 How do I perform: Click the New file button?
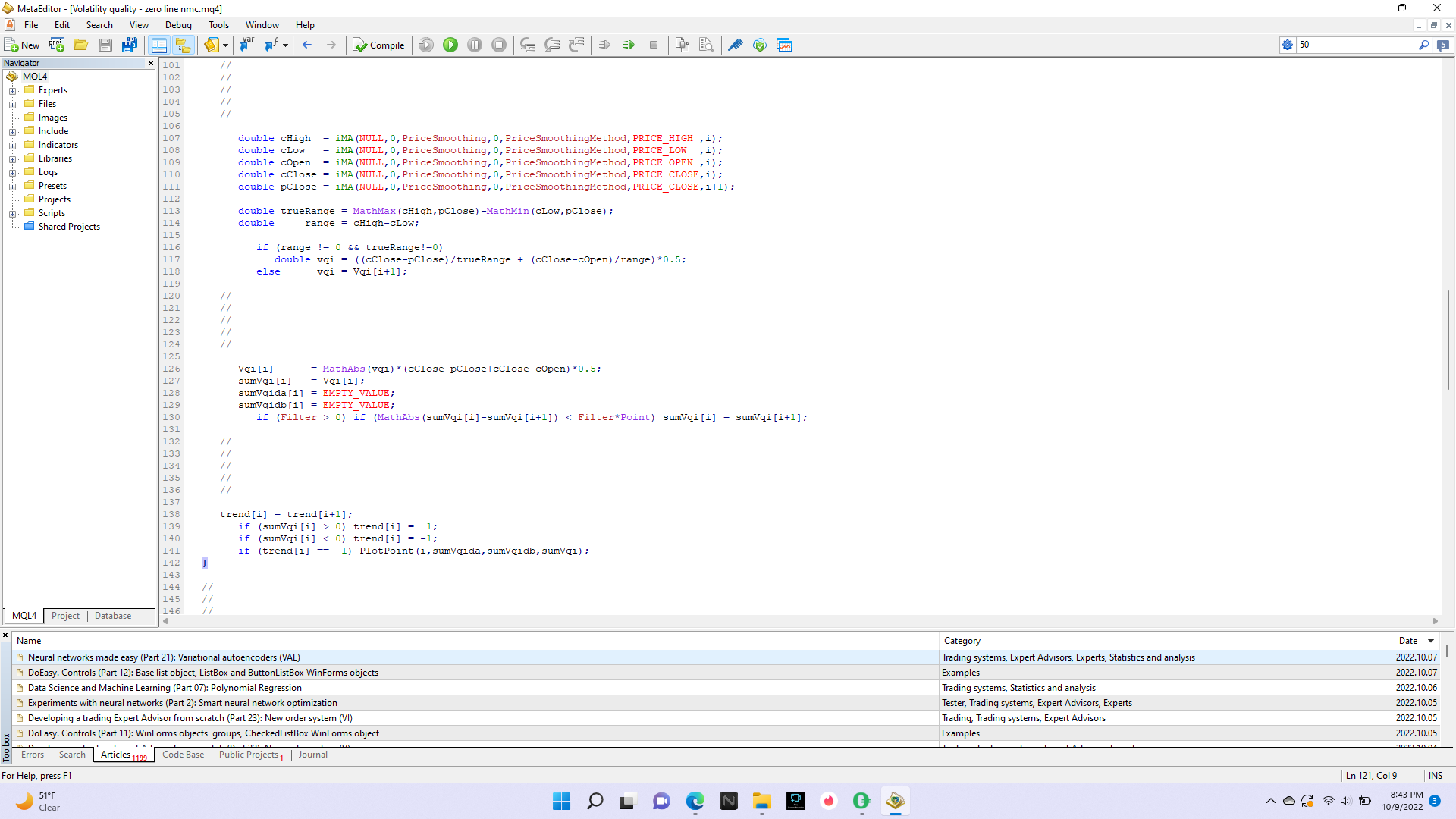(22, 45)
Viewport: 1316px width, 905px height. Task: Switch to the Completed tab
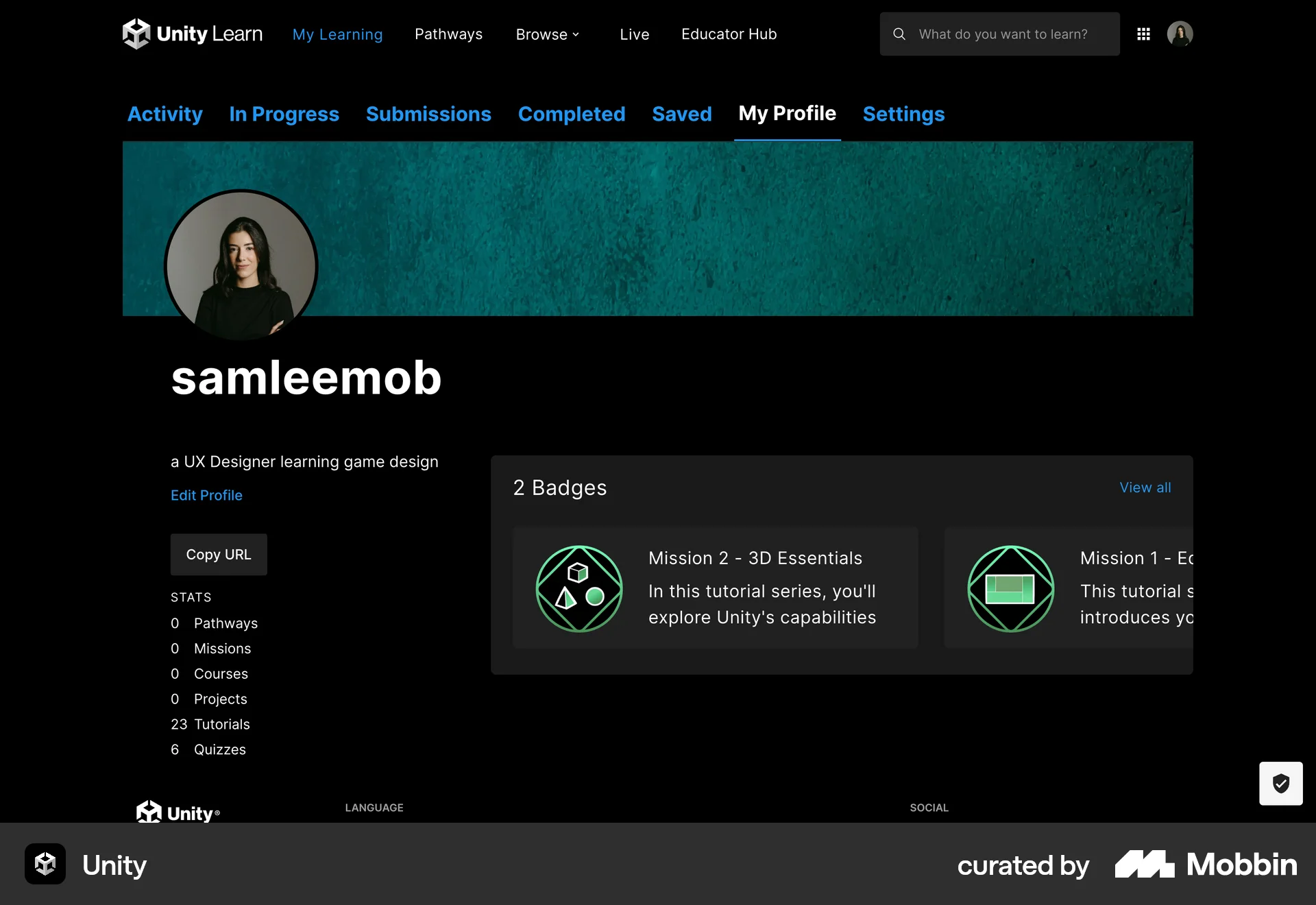point(572,114)
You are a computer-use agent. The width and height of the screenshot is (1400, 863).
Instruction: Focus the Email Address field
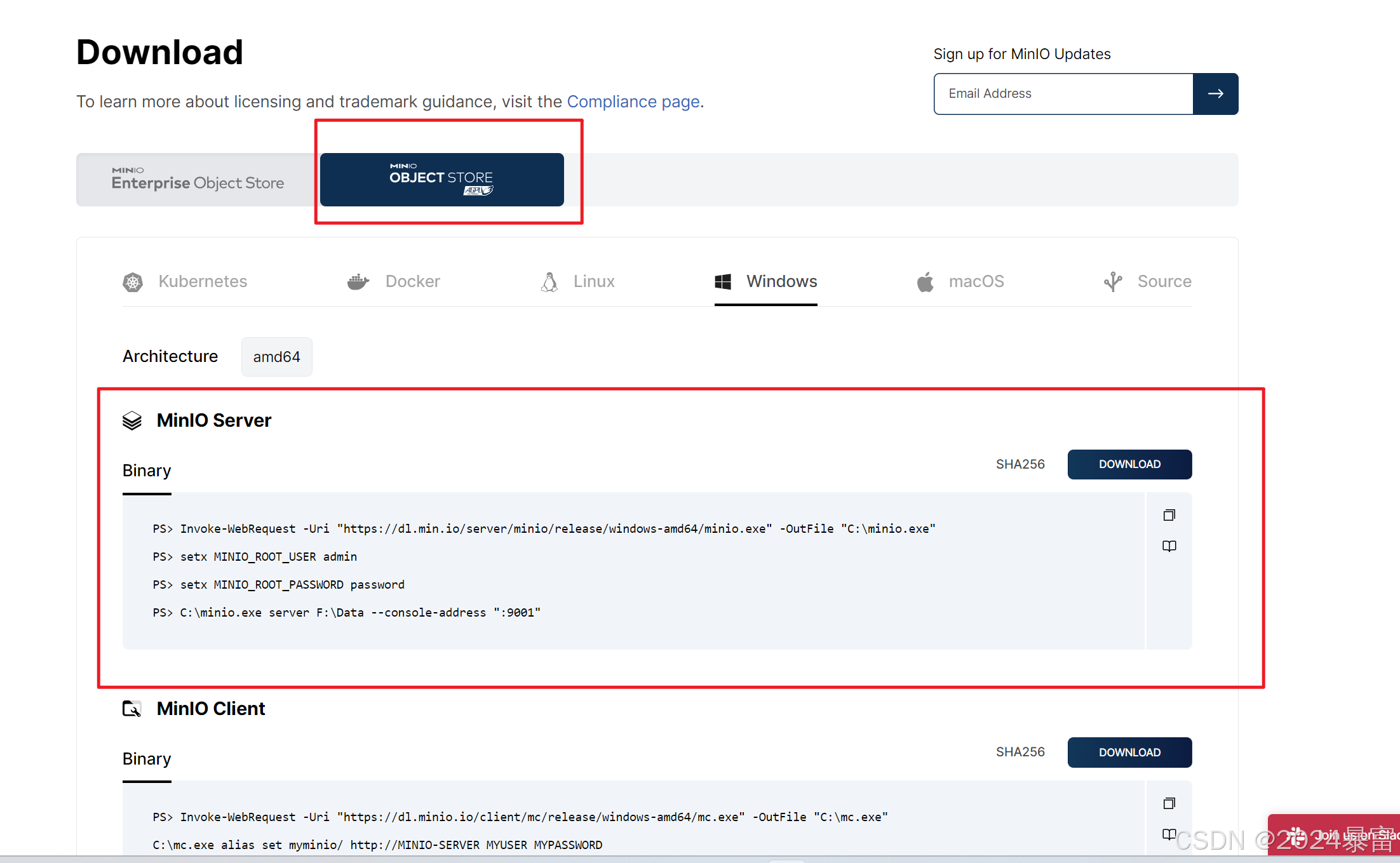1063,94
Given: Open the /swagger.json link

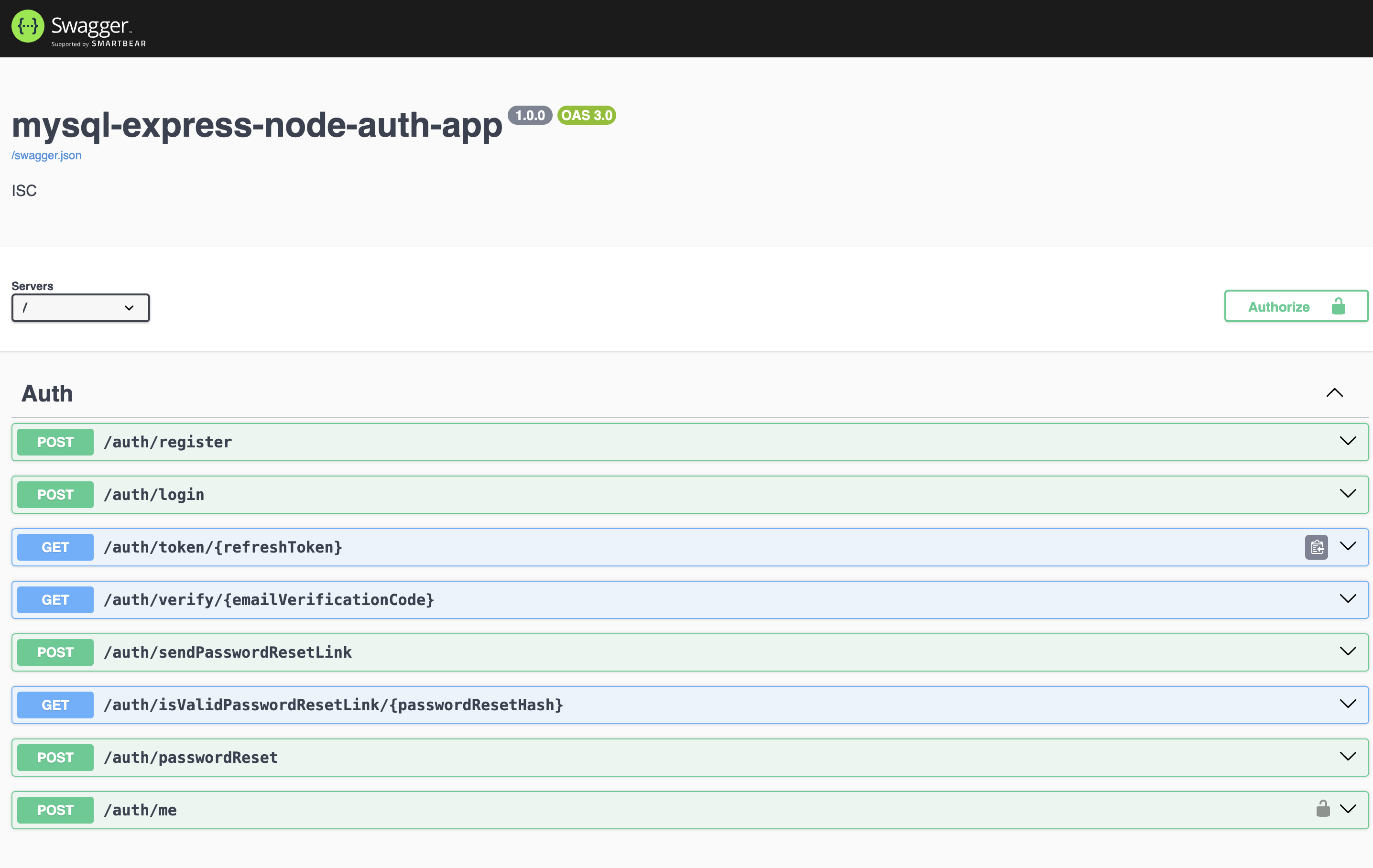Looking at the screenshot, I should pyautogui.click(x=46, y=155).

-.-.-

**Task instructions**
When you reach the line that contains "Viewport: 1316px width, 905px", start reproducing, and continue word for word to the end of the records; skip all pictures.

**Reply**
Viewport: 1316px width, 905px height. Task: Switch to the Completed tab
point(572,114)
You are a computer-use agent. The width and height of the screenshot is (1400, 863).
Instruction: Focus the Email Address field
1063,94
Given: Open the /swagger.json link

Looking at the screenshot, I should pyautogui.click(x=46, y=155).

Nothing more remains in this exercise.